*** WORKING DATA ***

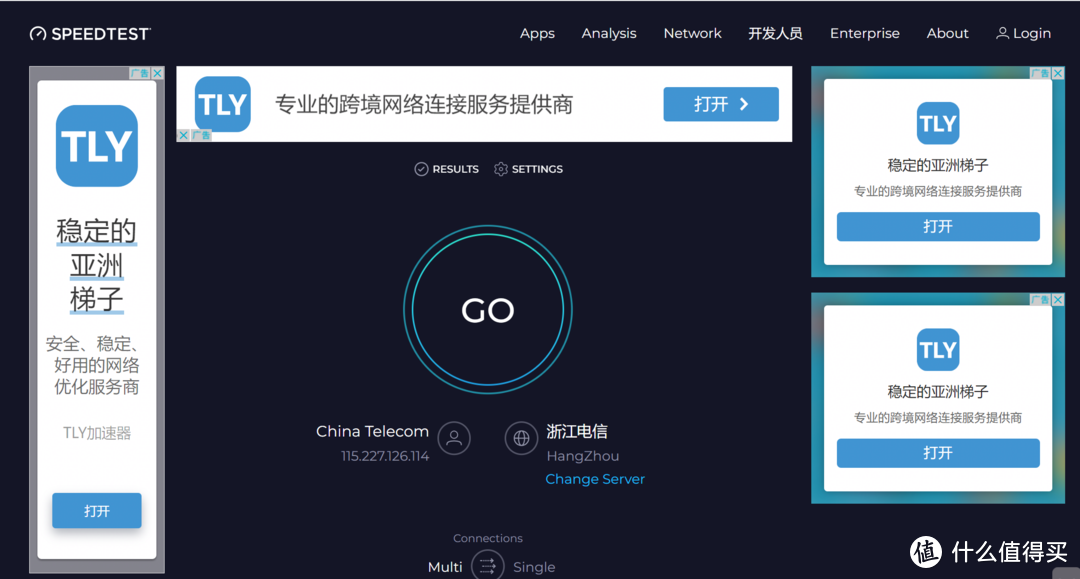This screenshot has width=1080, height=579.
Task: Close the top-right TLY advertisement
Action: [x=1058, y=73]

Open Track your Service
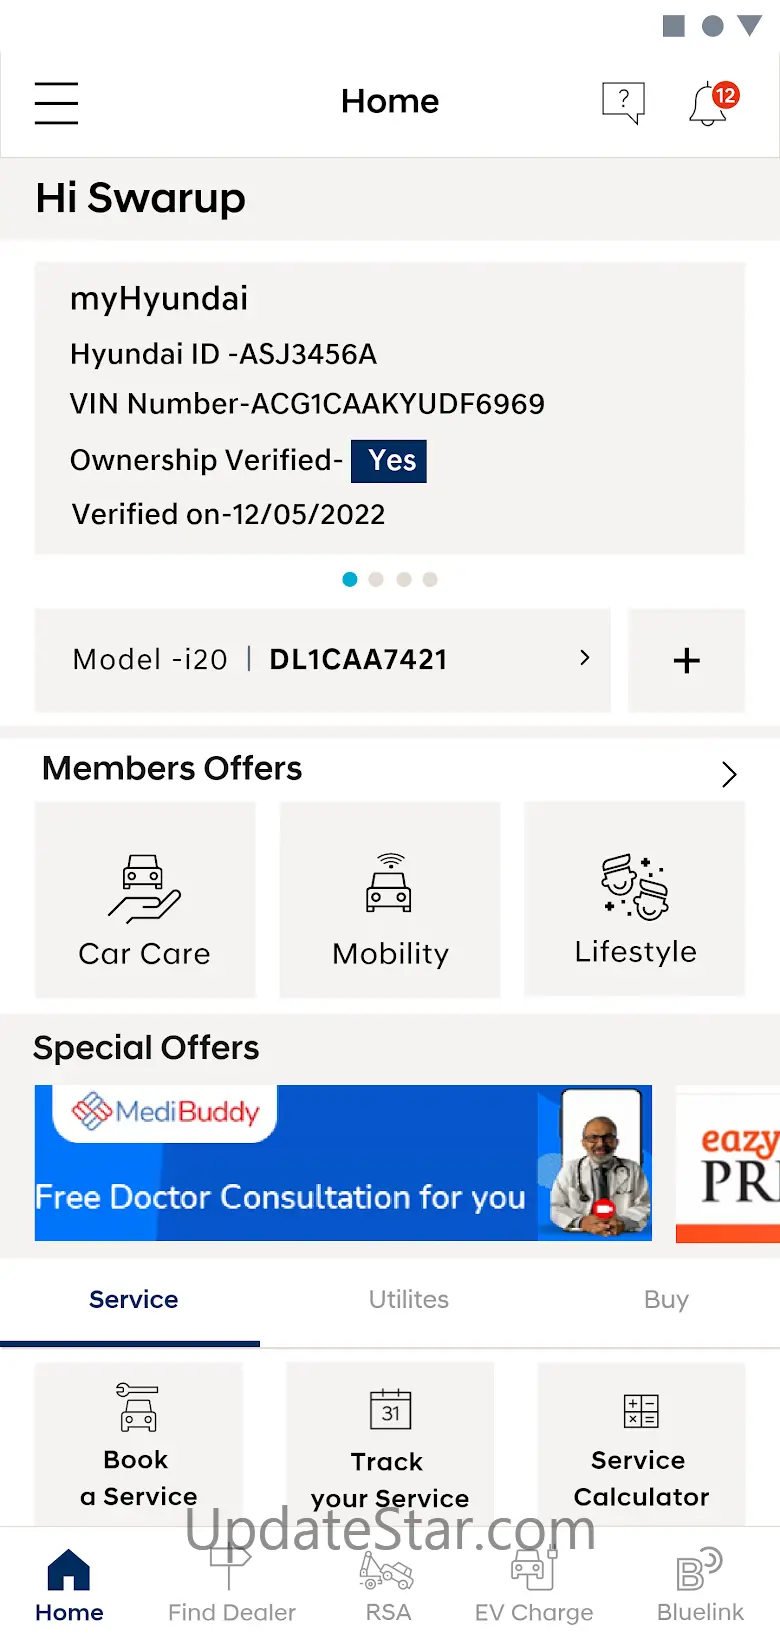[x=390, y=1445]
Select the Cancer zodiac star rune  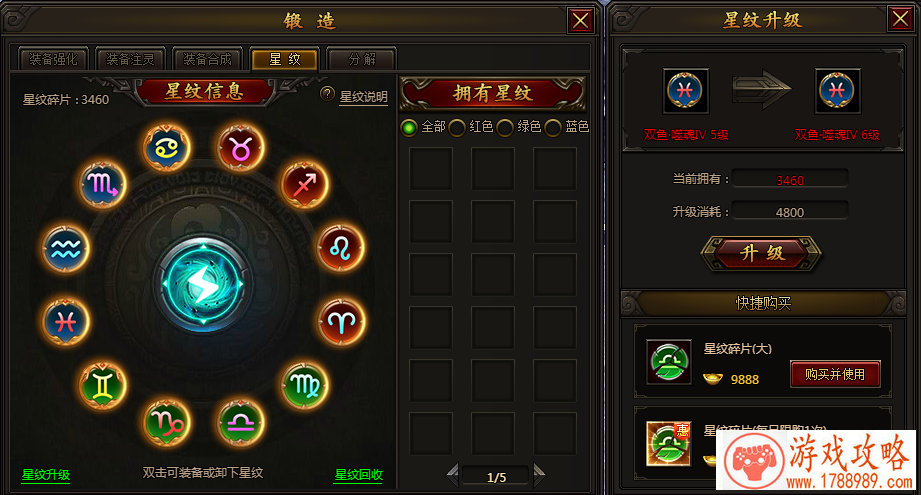pos(167,147)
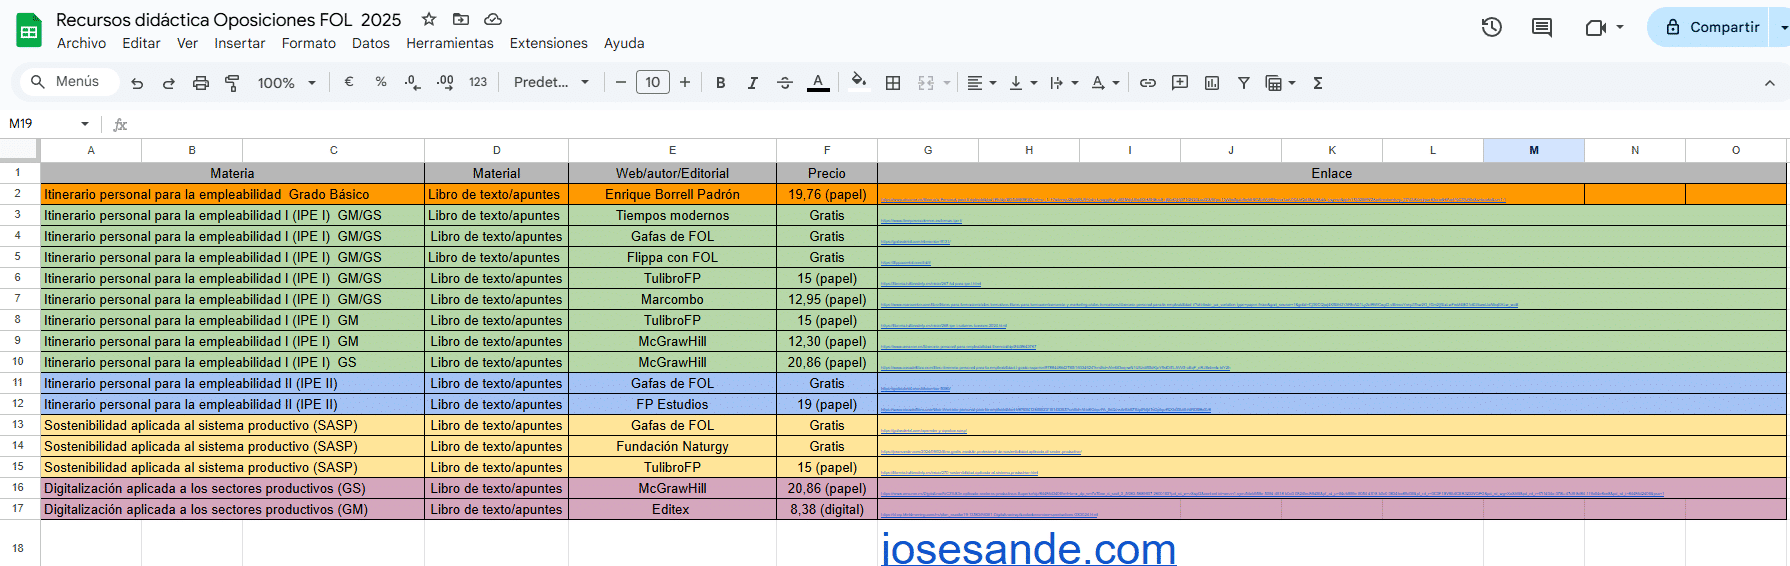Image resolution: width=1790 pixels, height=566 pixels.
Task: Open the josesande.com link
Action: 1028,548
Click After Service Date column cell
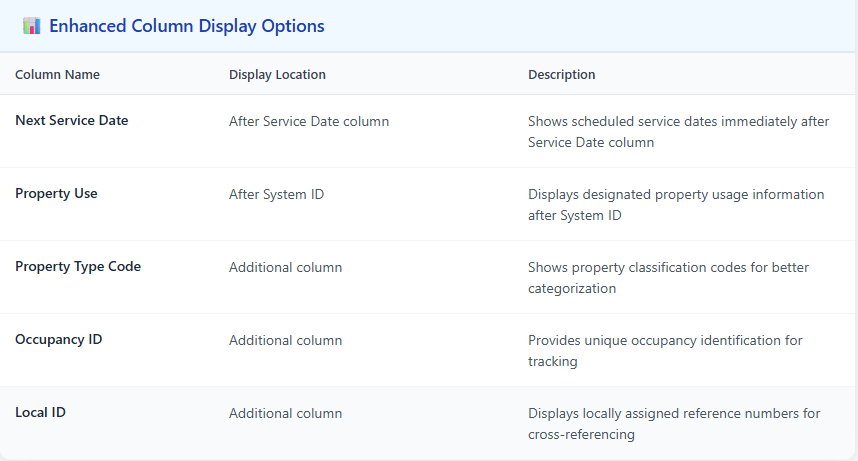The image size is (858, 461). click(309, 121)

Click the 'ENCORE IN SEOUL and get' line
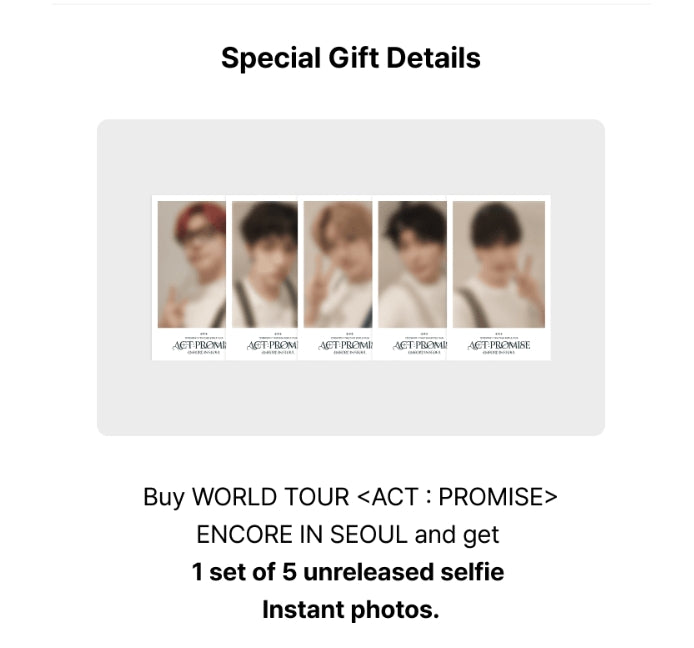(x=347, y=534)
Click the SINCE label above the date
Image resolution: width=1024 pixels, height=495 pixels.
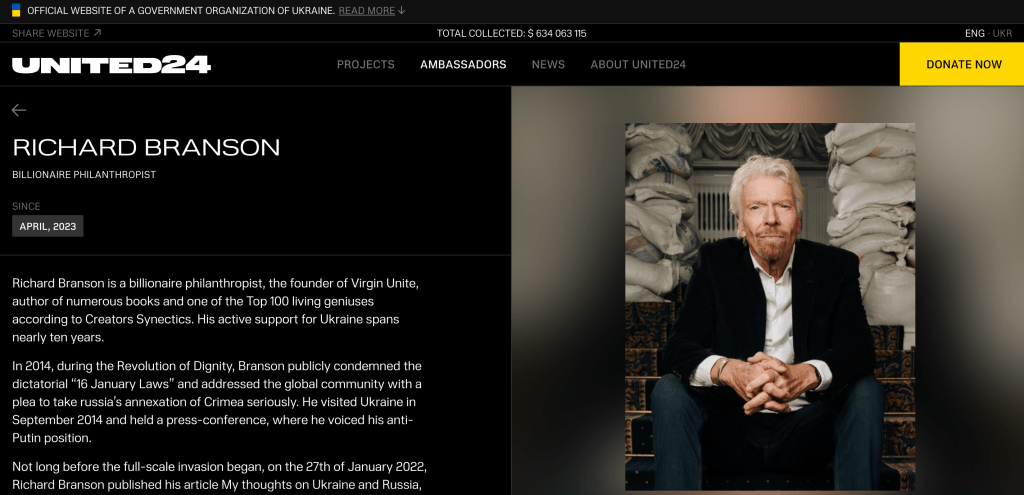tap(26, 206)
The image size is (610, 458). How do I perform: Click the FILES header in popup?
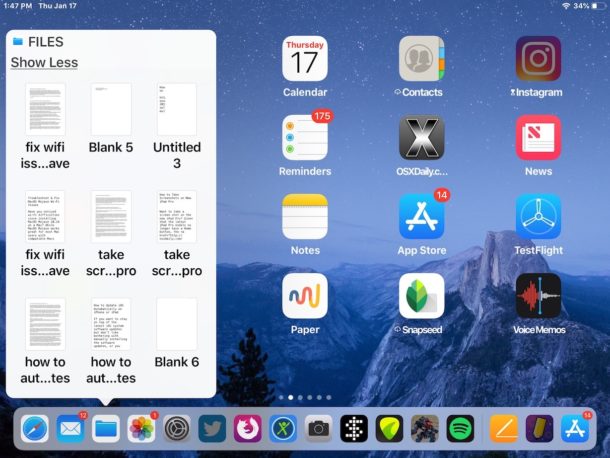pos(44,41)
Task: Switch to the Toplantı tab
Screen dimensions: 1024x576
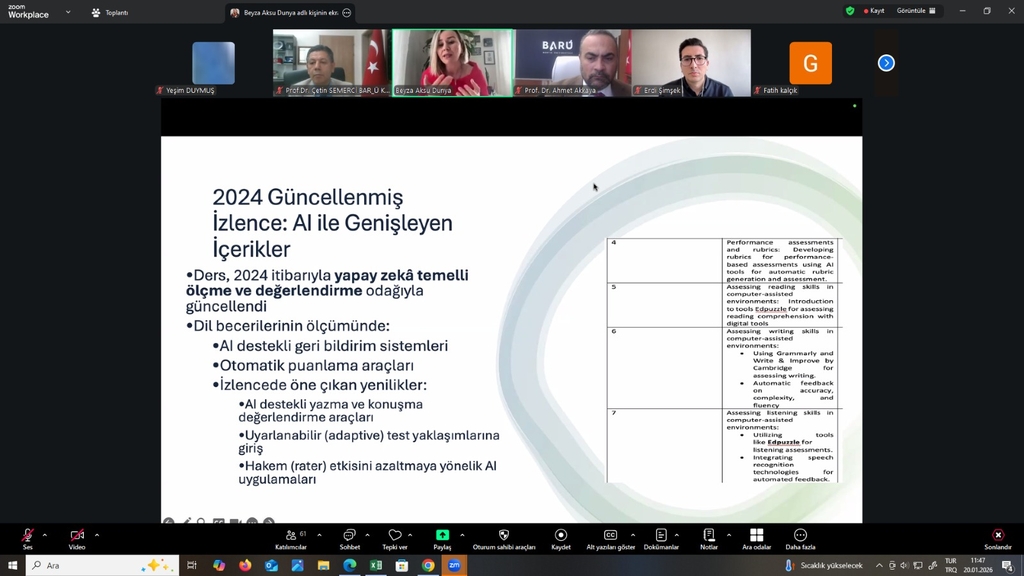Action: [110, 12]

*** End of WORKING DATA ***

**PROMPT**
Look for the line that contains "Click After Service Date column cell", then please copy it and the rest of the lines through the end of the data, pictures excluded.

**ANSWER BOX**
Click After Service Date column cell
The image size is (858, 461). click(309, 121)

Click the 'ENCORE IN SEOUL and get' line
(x=347, y=534)
Click the SINCE label above the date
Image resolution: width=1024 pixels, height=495 pixels.
tap(26, 206)
The image size is (610, 458). How do I perform: Click the FILES header in popup?
pos(44,41)
Task: Switch to the Toplantı tab
Screen dimensions: 1024x576
Action: [110, 12]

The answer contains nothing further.